To me the latter option sounds safer.
I tried this series (as I'm interested in AHCI host controller runtime
PM) and noticed possible issue.
I have following two additional patches from linux-next applied to get
system resume working (otherwise resume is never finished):
d07ab6d11477 block: Add blk_set_runtime_active()
356fd2663cff scsi: Set request queue runtime PM status back to active on resume
Then I do this:
# echo auto > /sys/block/sda/device/power/control
# echo 5000 > /sys/block/sda/device/power/autosuspend_delay_ms
# echo auto > /sys/bus/pci/devices/0000\:00\:12.0/ata1/power/control
The last line unblocks runtime PM from the parent device.
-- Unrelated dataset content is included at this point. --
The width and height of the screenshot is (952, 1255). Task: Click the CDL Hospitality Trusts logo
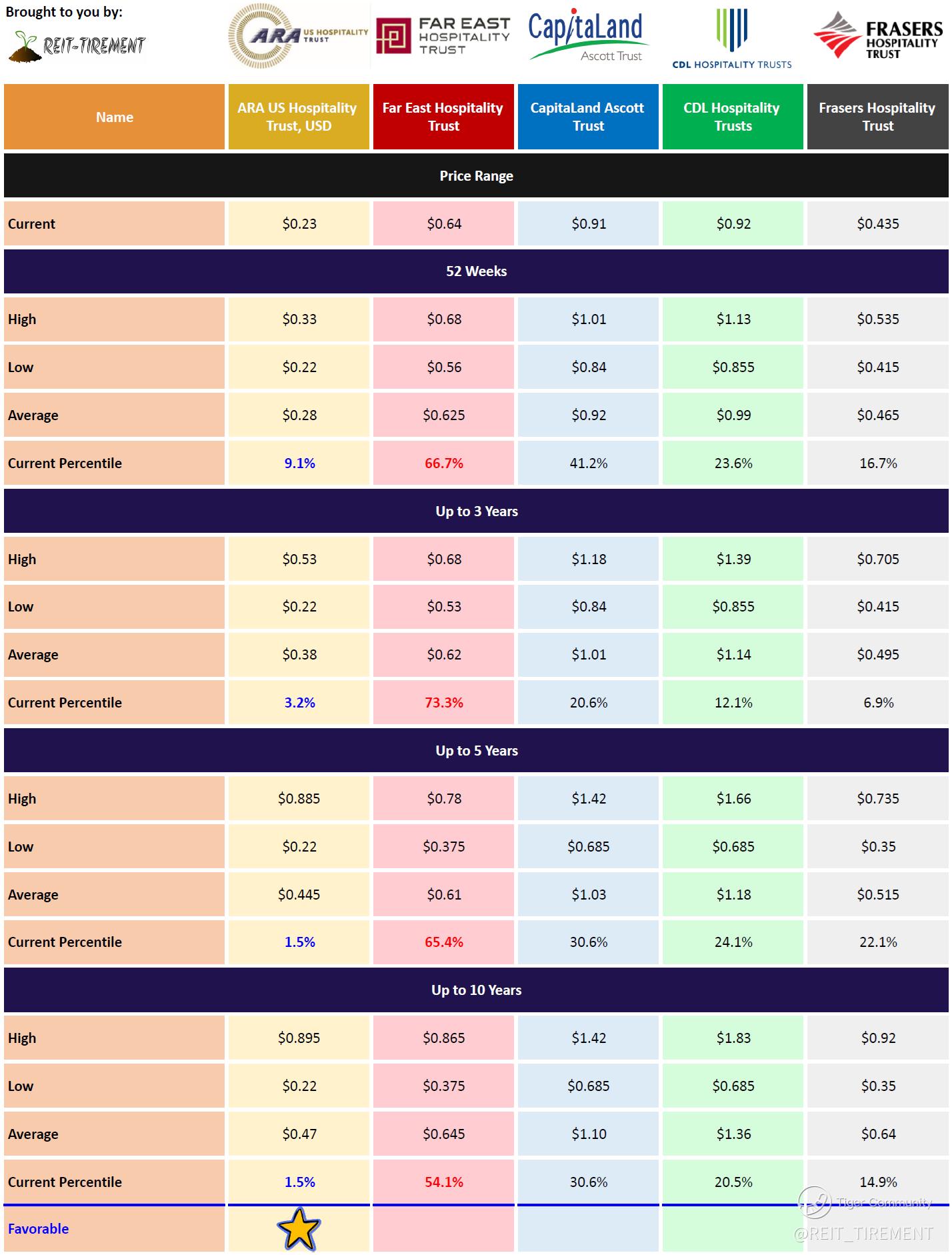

After 5 seconds of idle I see that the disk gets runtime suspended:
[ 566.858971] sd 0:0:0:0: [sda] Synchronizing SCSI cache
[ 567.049288] sd 0:0:0:0: [sda] Stopping disk
Now suspend the machine:
# rtcwake -s10 -mmem
Once the system resumes I get this:
[ 668.879149] ata1: SATA link up 6.0 Gbps (SStatus 133 SControl 300)
[ 668.927319] ata1.00: configured for UDMA/133
[ 669.392246] ata1: SATA link up 6.0 Gbps (SStatus 133 SControl 300)
[ 669.440427] ata1.00: configured for UDMA/133
[ 669.445352] sd 0:0:0:0: [sda] Starting disk
[ 669.464647] sda: detected capacity change from 0 to 240057409536
[ 669.482596] sda: detected capacity change from 0 to 240057409536
It looks like we get resumed two times. If I have this patch reverted I
can see it happening only once. Also with the patch applied and if the
parent device has runtime PM blocked, it happens only once.